---- Text passage
An extended high interest rate environment and ongoing inflationary pressures will continue to dampen construction activity into 2025, meaning good quality, new build stock will remain in short supply. Preliminary figures for Q2 indicate that vacancy is still rising, but at a slower pace than in previous quarters. Despite the uptick in vacancy rates in recent quarters, operators face limited options in many locations and across certain, particularly larger size bands.
The higher cost of capital may limit the growth opportunities for less-established companies or nascent sectors, which tend to rely on debt to finance expansion. Higher inflation and financing costs will drive many occupiers to focus on profit growth and managing their cost base rather than expansion. While this likely means that take up volumes will not return to the levels recorded in 2020/2021, it will also mean that companies exercising expansion plans tend to be well-capitalised, meaning greater income security for landlords.
History doesn't repeat itself, but it often rhymes
This market cycle is proving different from previous cycles, and thus challenging to draw parallels. While no two economic cycles are the same, as the American writer Mark Twain said, "history doesn't repeat itself, but it often rhymes".
Returns across all asset classes are unlikely to achieve those of previous cycles, and a smaller performance advantage for real estate over fixed-income gilts is expected.
Annual total returns of over 40% were recorded for UK industrial property in early 2022, far in excess of returns for other property sectors. Though forecast returns are lower than those reached during the previous cycle, they are still significantly higher than other asset classes and other property sectors, with 8.1% CAGR forecast 2024-2028 (RealFor).
--------
---- Provided data
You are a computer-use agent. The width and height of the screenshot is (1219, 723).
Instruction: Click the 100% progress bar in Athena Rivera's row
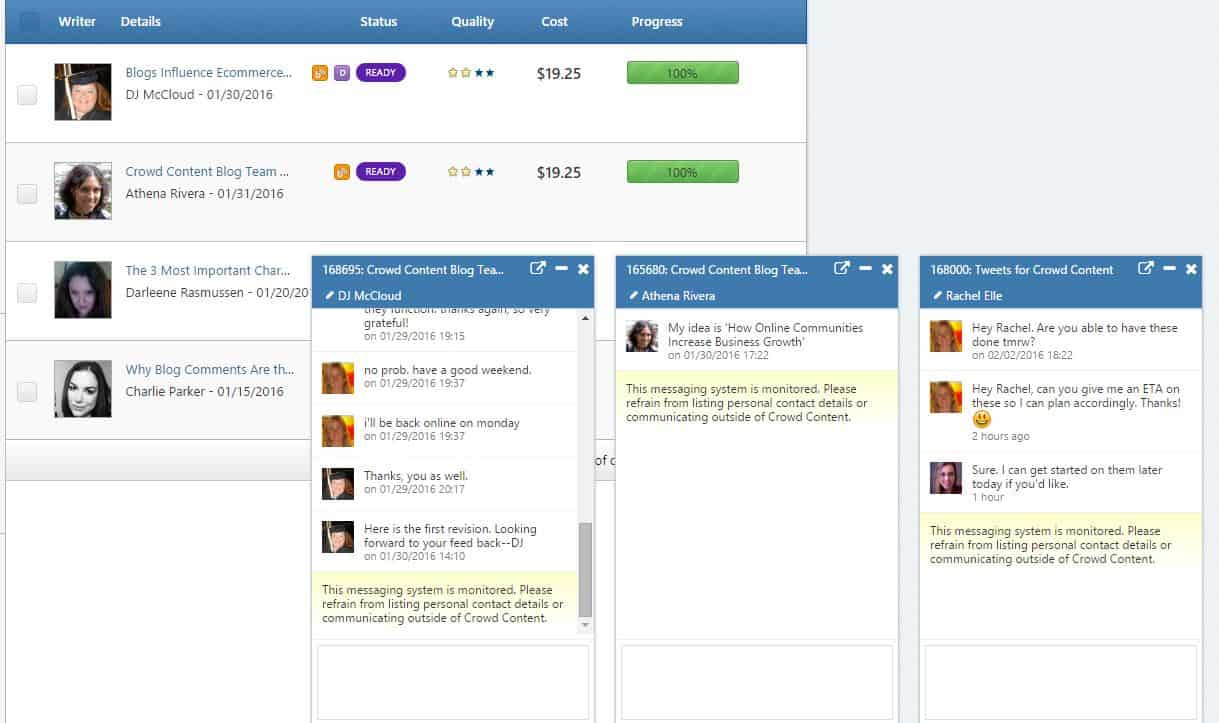coord(682,171)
--------
> What to do:
**A.** Reproduce the UK industrial property commentary from "Returns across all" up to and including "forecast 2024-2028 (RealFor).".
**B.** Decide whether each statement agrees with the UK industrial property commentary, answering yes or no and quoting the words that settle it: (i) preliminary Q2 figures show vacancy falling; (ii) take up volumes are expected to return to the levels of 2020/2021; (iii) UK industrial property recorded annual total returns of over 40% in early 2022.

> Results:
**A.**
Returns across all asset classes are unlikely to achieve those of previous cycles, and a smaller performance advantage for real estate over fixed-income gilts is expected.
Annual total returns of over 40% were recorded for UK industrial property in early 2022, far in excess of returns for other property sectors. Though forecast returns are lower than those reached during the previous cycle, they are still significantly higher than other asset classes and other property sectors, with 8.1% CAGR forecast 2024-2028 (RealFor).

**B.**
(i) No: "Preliminary figures for Q2 indicate that vacancy is still rising, but at a slower pace than in previous quarters."
(ii) No: "this likely means that take up volumes will not return to the levels recorded in 2020/2021"
(iii) Yes: "Annual total returns of over 40% were recorded for UK industrial property in early 2022"